◆ RECORD SET

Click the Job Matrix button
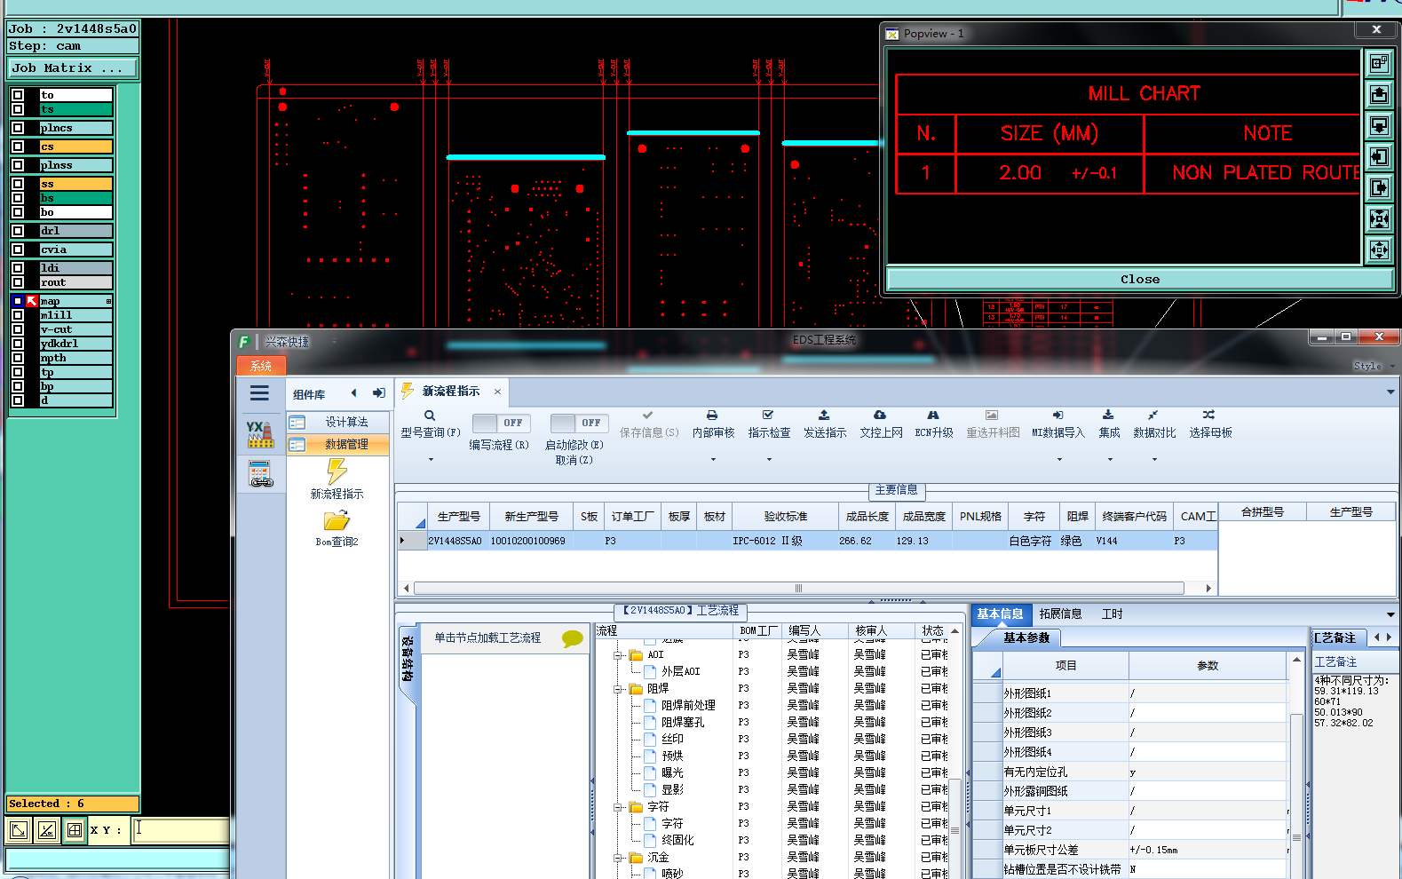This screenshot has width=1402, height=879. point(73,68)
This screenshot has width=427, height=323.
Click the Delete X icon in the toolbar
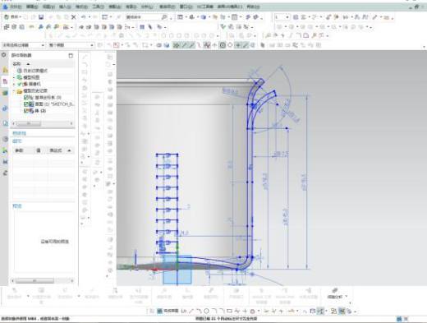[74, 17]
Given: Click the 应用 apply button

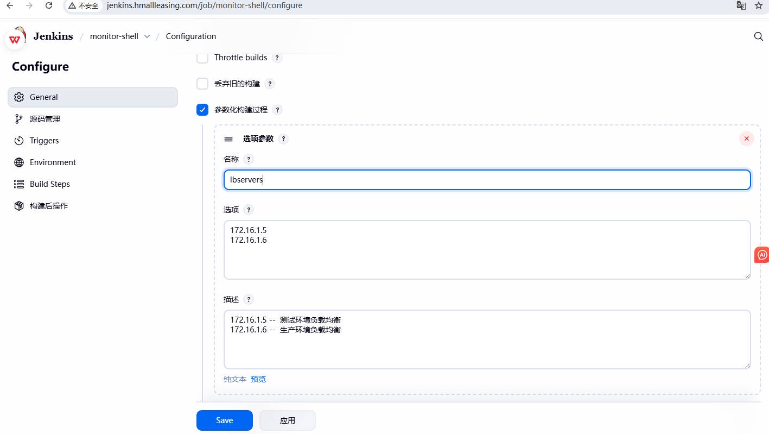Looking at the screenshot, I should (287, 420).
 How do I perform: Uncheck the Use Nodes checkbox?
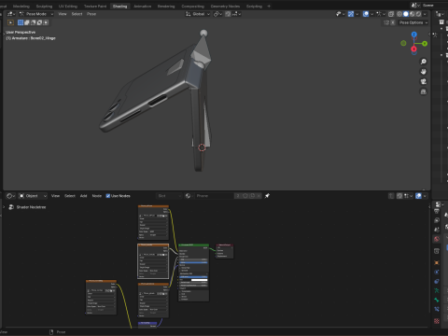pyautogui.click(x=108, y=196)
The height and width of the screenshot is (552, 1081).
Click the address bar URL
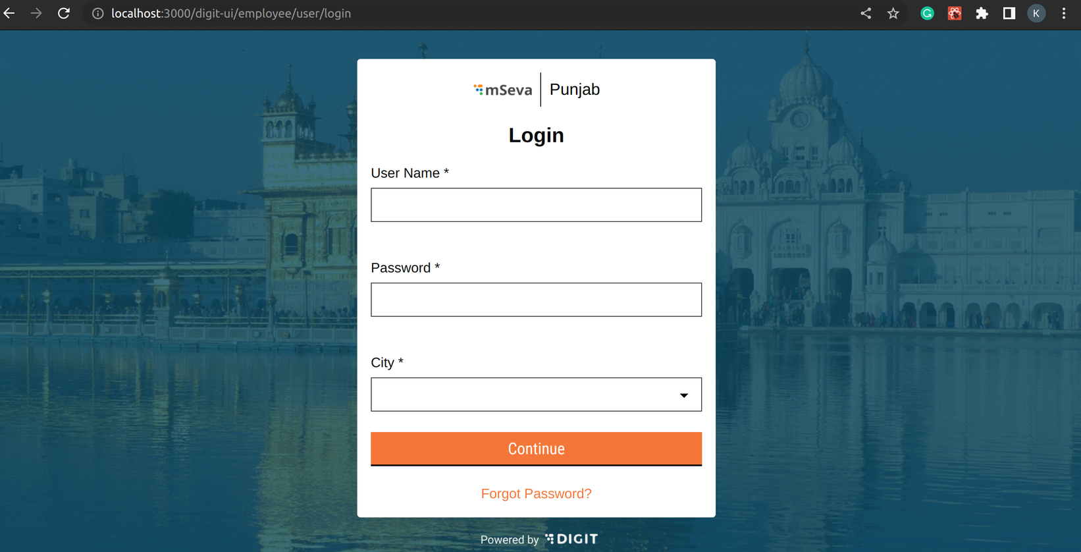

◆ WORK TO COMPLETE
Update the lines from the one containing "The height and" through the end of the items, inclusive, so that "address bar" becomes "search field" and nothing else changes. Leave the pictures out of your answer.

◆ FULL RESPONSE
The height and width of the screenshot is (552, 1081).
Click the search field URL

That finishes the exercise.